Frankie is a misfit – very tall for a girl (I thought she sounded entirely normal but then I was 5’10” by age 14), with hair she’s just shorn into a crew cut, kept company by her housekeeper Berenice and her cousin John Henry, who is half her age.  Her mother died in childbirth and her father is a distant presence. She is deeply unhappy and pins all her hopes on her brother and his new wife taking her with them when they leave.

McCullers creates the stultifying atmosphere perfectly:

“The clock ticked very slowly on the shelf above the stove, and it was only quarter to six. The glare outside was still hard and yellow and bright. In the backyard the shade beneath the arbor was black and solid. Nothing moved. From somewhere far away came the sound of whistling, and it was grieving an August song that did not end. The minutes were very long.”

I don’t think it’s putting too much of a modern interpretation on the novel to say a dominant theme is about gender and identity. Frankie has a gender-neutral name and does not conform to a feminine ideal. John Henry wears a dress. Markers of identity shift: Berenice is African-American but has one blue eye, she knows a dark-skinned woman who has vitiligo, and she tells of a man who became a woman. Frankie’s name changes to F Jasmine in the second part of the novel. Both children feel their ideal world would not contain gender binaries:

“She planned it so that people could instantly change back and forth from boys to girls, whichever way they felt like and wanted. But Berenice would argue with her about this, insisting the law of human sex was exactly right as it was and could in no way be improved. And then John Henry West would very likely add his two cents’ worth about this time, and think that people ought to be half boy and half girl”

At core though, it is a tale of a sad, lonely, misunderstood child who desperately wants to be seen and heard, and believes the wedding day will give her this chance:

“And since it was the day when past and future mingled, F Jasmine did not wonder that it was strange and long. So these were the main reasons why F Jasmine felt, in an unworded way, that this was a morning different from all mornings she had ever known. And of all these facts and feelings the strongest of all was the need to be known for her true self and recognised.”

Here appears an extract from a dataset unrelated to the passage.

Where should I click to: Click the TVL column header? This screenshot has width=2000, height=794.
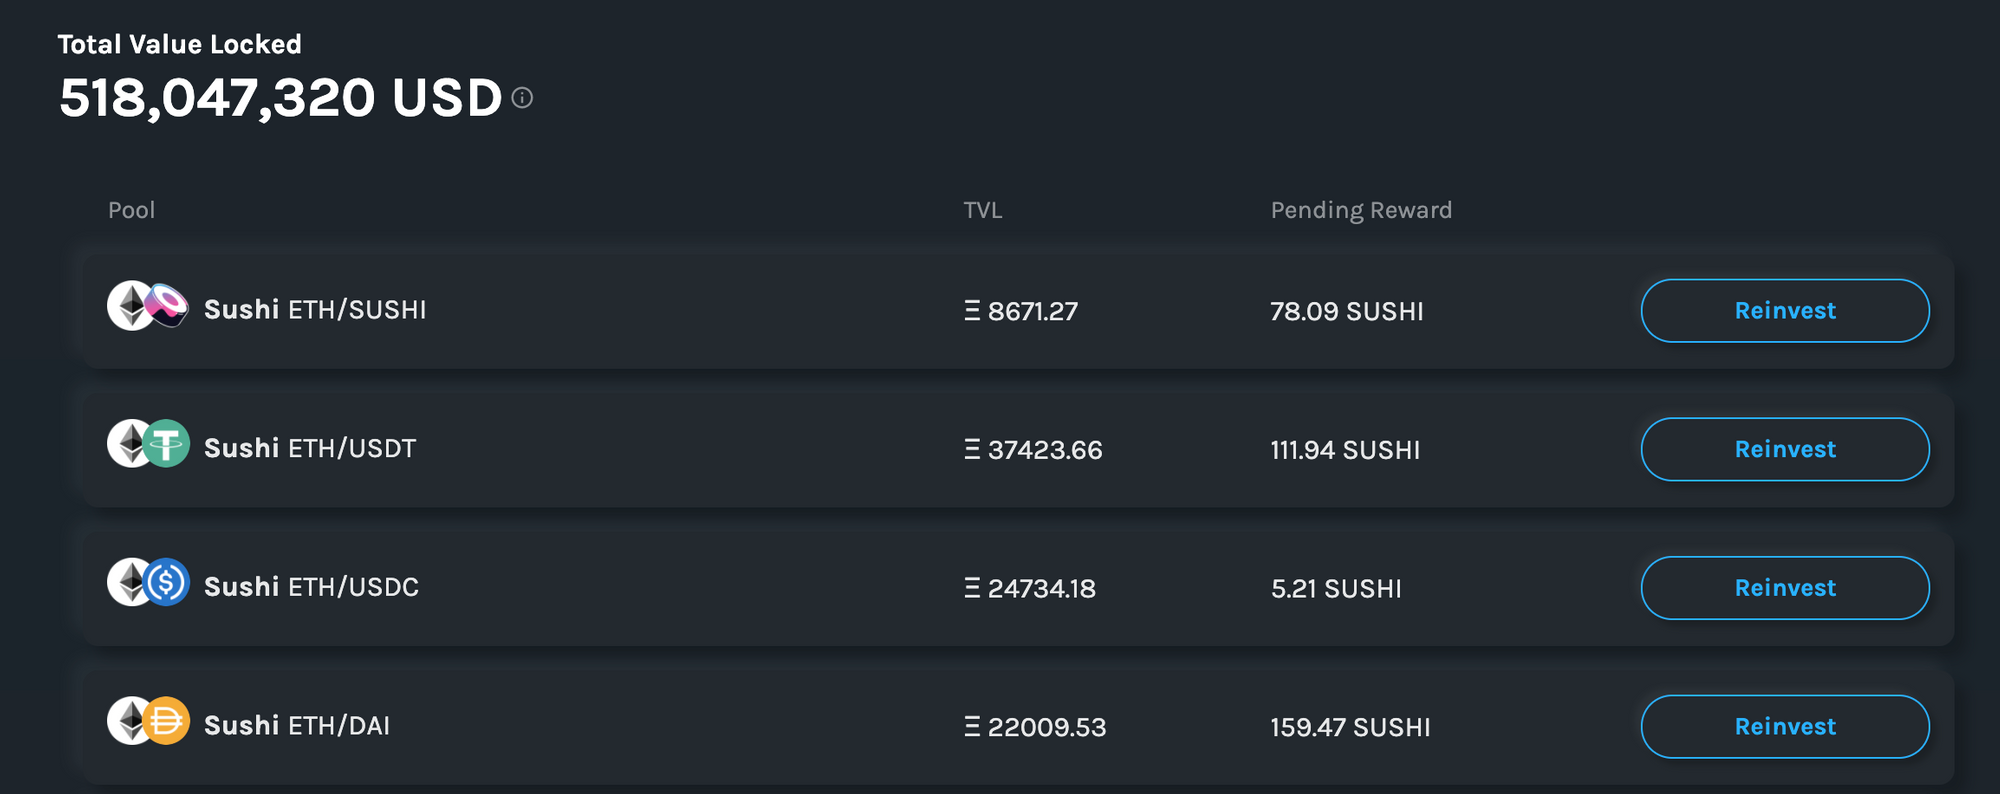coord(983,210)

What Frankie needs to recognise is what she already has: a deep intimacy with Berenice and John Henry who both love her.

“The three of them sat silent, close together and they could feel and hear each other’s breaths.”

The Member of the Wedding is an atmospheric, touching story that has many layers to it. It’s a tightly contained novel (188 pages in my edition) which still manages a remarkable richness of characterisation and setting.

The Member of the Wedding was a Broadway production and then a film with the same actors in 1952. I’ve not seen it but I believe it was acclaimed, although the claustrophobic quality probably worked better on stage:

Secondly, Cassandra at the Wedding, by Dorothy Baker (1962). Like The Member of the Wedding, the story centres not on the couple but on someone with a strong emotional investment in the proceedings. Cassandra is writing her PhD at Berkley and has to return home because her twin sister Judith is marrying a doctor she met in New York. The sisters are exceptionally, unhealthily close and Judith’s move to New York had sent Cassandra into a tailspin. At the start of the novel she is considering the Golden Gate bridge in term of a suicide vehicle:

“I think I knew all the time I was sizing up the bridge that the strong possibility was I’d go home, attend my sister’s wedding as invited, help hook-and-zip her into whatever she wore, take over the bouquet while she received the ring, through the nose or on the finger, wherever she chose to receive it, and hold my peace.”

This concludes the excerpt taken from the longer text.